──────── SOURCE DOCUMENT ────────

Just this week my Personal Trainer decided to measure my body to see how many inches that I have lost in my thighs, waist, hips, arms, etc. While I don’t have the measurements with me to share with you; I will say that I was so excited to see how much I have actually lost! My Inches are Melting Away!
Knowing that you have lost weight, and wearing a size or two smaller is one thing. But, having those inches on written down paper, in ink written next to my old measurements really makes the reality sink in.
It’s hard to imagine that my body will one day get smaller than I actually am. Let’s face it, I’ve been FAT for many years. The weight that I’ve lost so far is just amazing. (Even though I always think it isn’t fast enough.) My Personal Trainer had told me that by January I will see substantial changes. REALLY?!
It’s hard to envision “substantial changes”, but at the same time it is exciting to think that my gastric by-pass surgery along with my good eating habits and working out are all WORKING! I mean, it’s WORKING!!! I can’t begin to imagine what I will look like in January, but I’m excited!!!
I don’t know about you. When I look in the mirror, I still see a FAT woman who no longer has 3 chins. I do acknowledge that I have lost a bit of weight. Yet, the reflection in the mirror isn’t an actual portrayal of where I am today.

──────── DATASET EXTRACT ────────

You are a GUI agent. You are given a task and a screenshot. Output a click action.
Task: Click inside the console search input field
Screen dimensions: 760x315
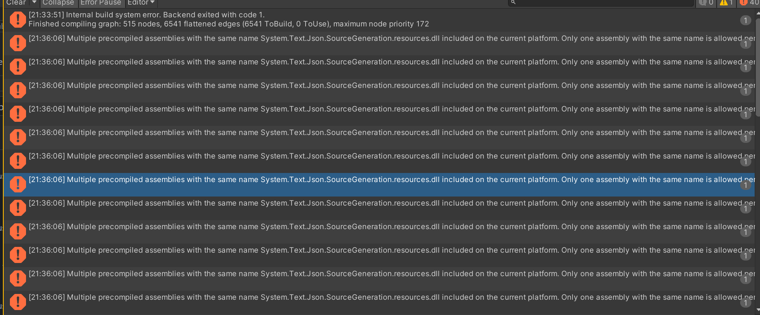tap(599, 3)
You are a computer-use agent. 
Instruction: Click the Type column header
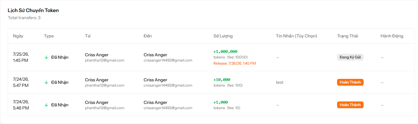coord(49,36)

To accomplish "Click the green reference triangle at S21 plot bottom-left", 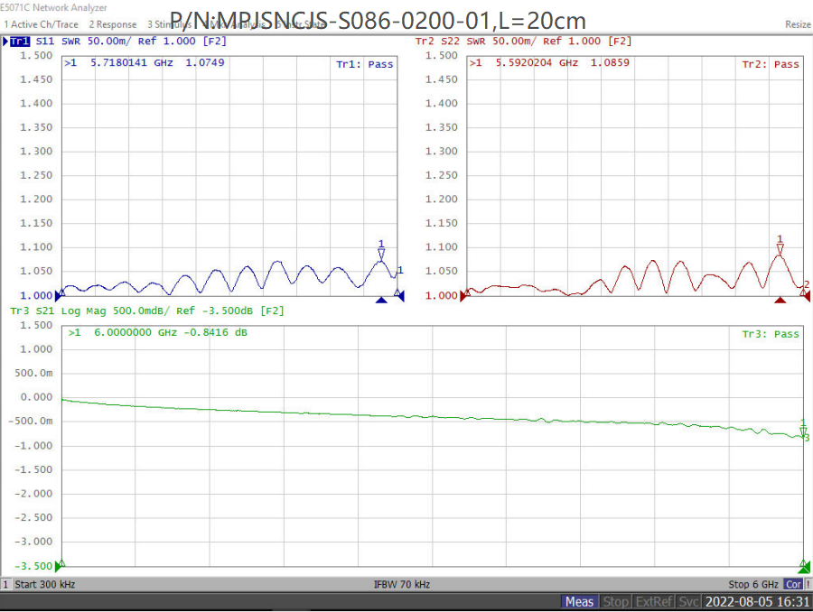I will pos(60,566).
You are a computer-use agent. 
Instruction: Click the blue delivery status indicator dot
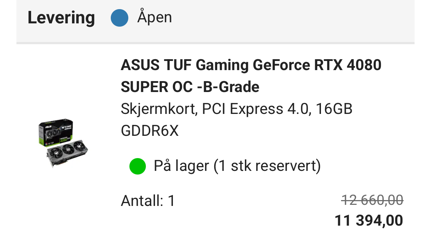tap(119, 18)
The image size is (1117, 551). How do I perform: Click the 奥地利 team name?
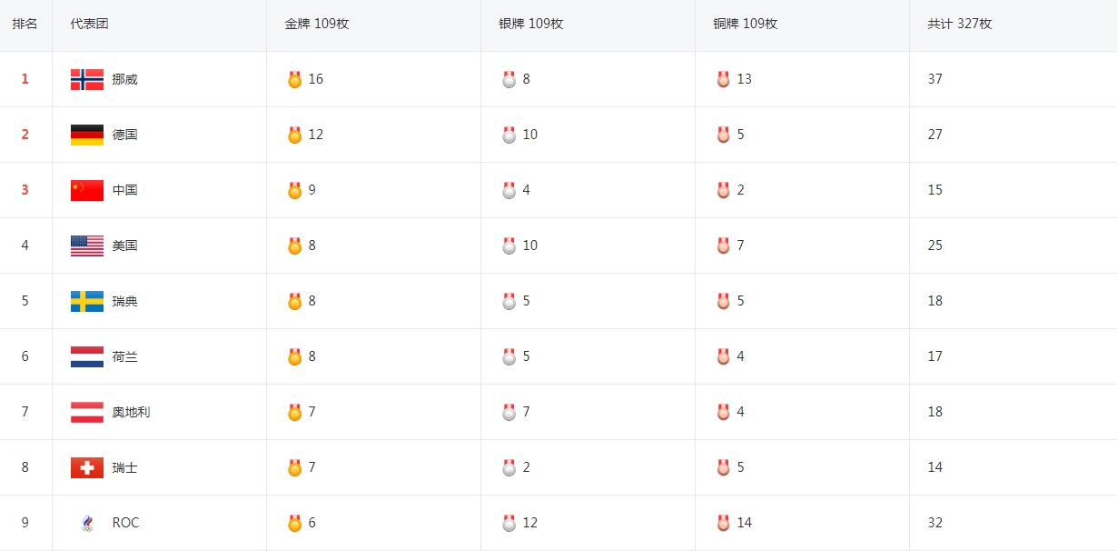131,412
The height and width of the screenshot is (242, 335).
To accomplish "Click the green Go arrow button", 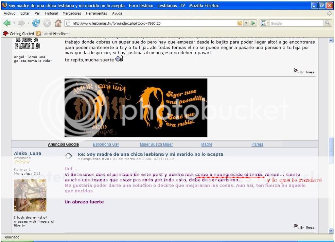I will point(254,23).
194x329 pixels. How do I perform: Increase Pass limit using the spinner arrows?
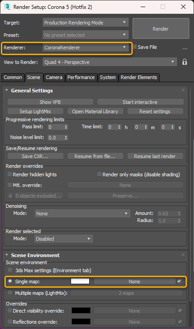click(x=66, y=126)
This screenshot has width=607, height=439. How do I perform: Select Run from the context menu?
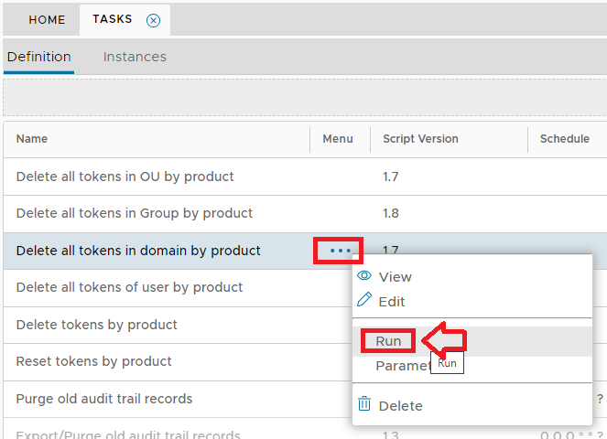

────────
──────── DATASET EXTRACT ────────

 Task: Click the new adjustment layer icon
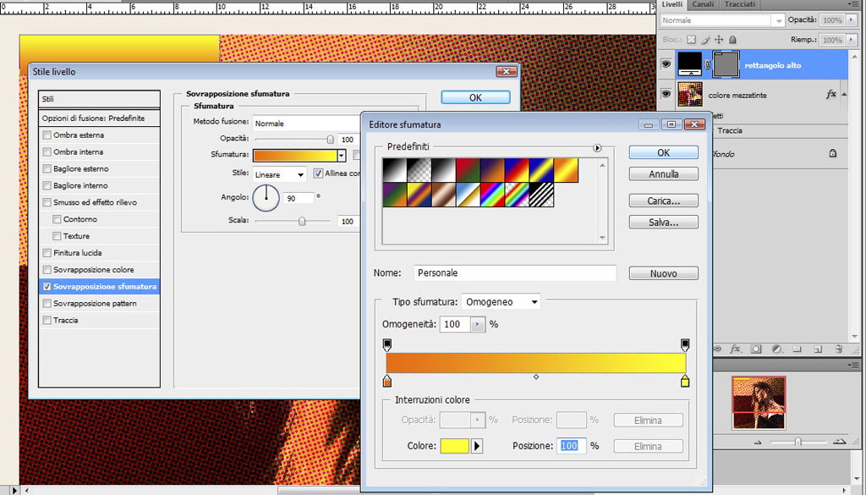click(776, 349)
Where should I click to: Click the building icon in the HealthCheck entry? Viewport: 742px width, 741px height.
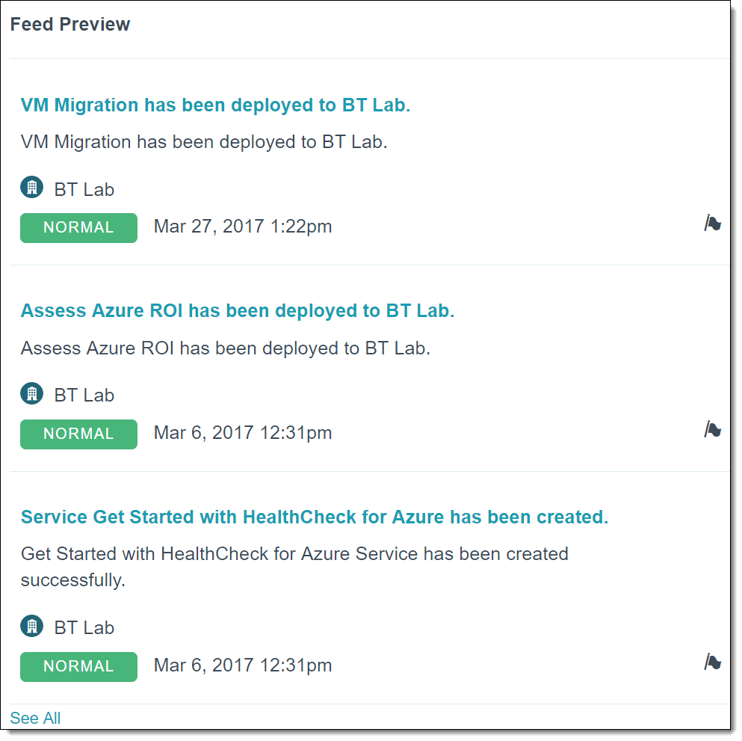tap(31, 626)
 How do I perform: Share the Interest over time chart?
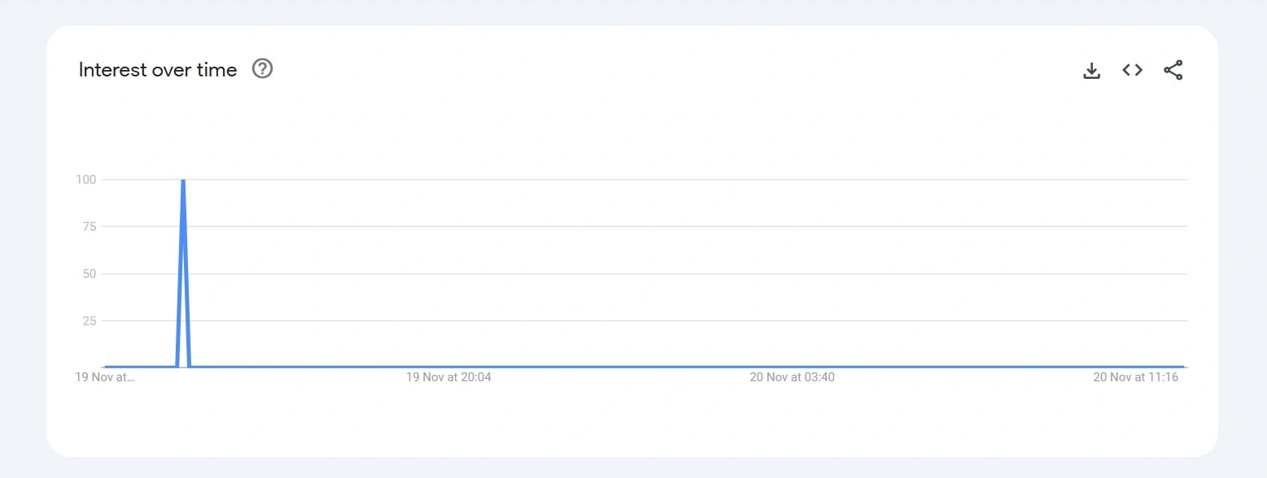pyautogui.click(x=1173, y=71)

────────

TASKS TO CARRY OUT >>
1. In the weight-loss post, by what month did the Personal Trainer say substantial changes would be visible?
2. From the weight-loss post, extract the passage that begins with the words containing "I don’t know" and ends with "I am today.".
3. Write what comes next in the weight-loss post, picking up after its final sentence.
None of these items is needed for any of the work here.

RESPONSES BY ITEM NUMBER >>
1. By January.

2.
I don’t know about you. When I look in the mirror, I still see a FAT woman who no longer has 3 chins. I do acknowledge that I have lost a bit of weight. Yet, the reflection in the mirror isn’t an actual portrayal of where I am today.

3.
I think our brain tricks us in to thinking that we are bigger and fatter than we are – or we are so used to seeing ourselves as that fat person that we can’t rid our brain of it. I think it’s so hard for us to admit that we are doing good (we may jinx the weight loss). I think our brain is so used to seeing us HEAVY that when we look in the mirror that silly brain of ours tricks us to thinking we are still heavy. A mind game of sorts.
There is a lot of work to be done… mentally. But how do we start?
I’m trying to acknowledge the smaller sizes and wear cloths in my new size. I’m out of the FAT section and try to soak that in. Our mind is a powerful tool – getting this brain on board isn’t easy. We are our own worst critics. Let’s be kind to ourselves… If you have any suggestions, please share them with us!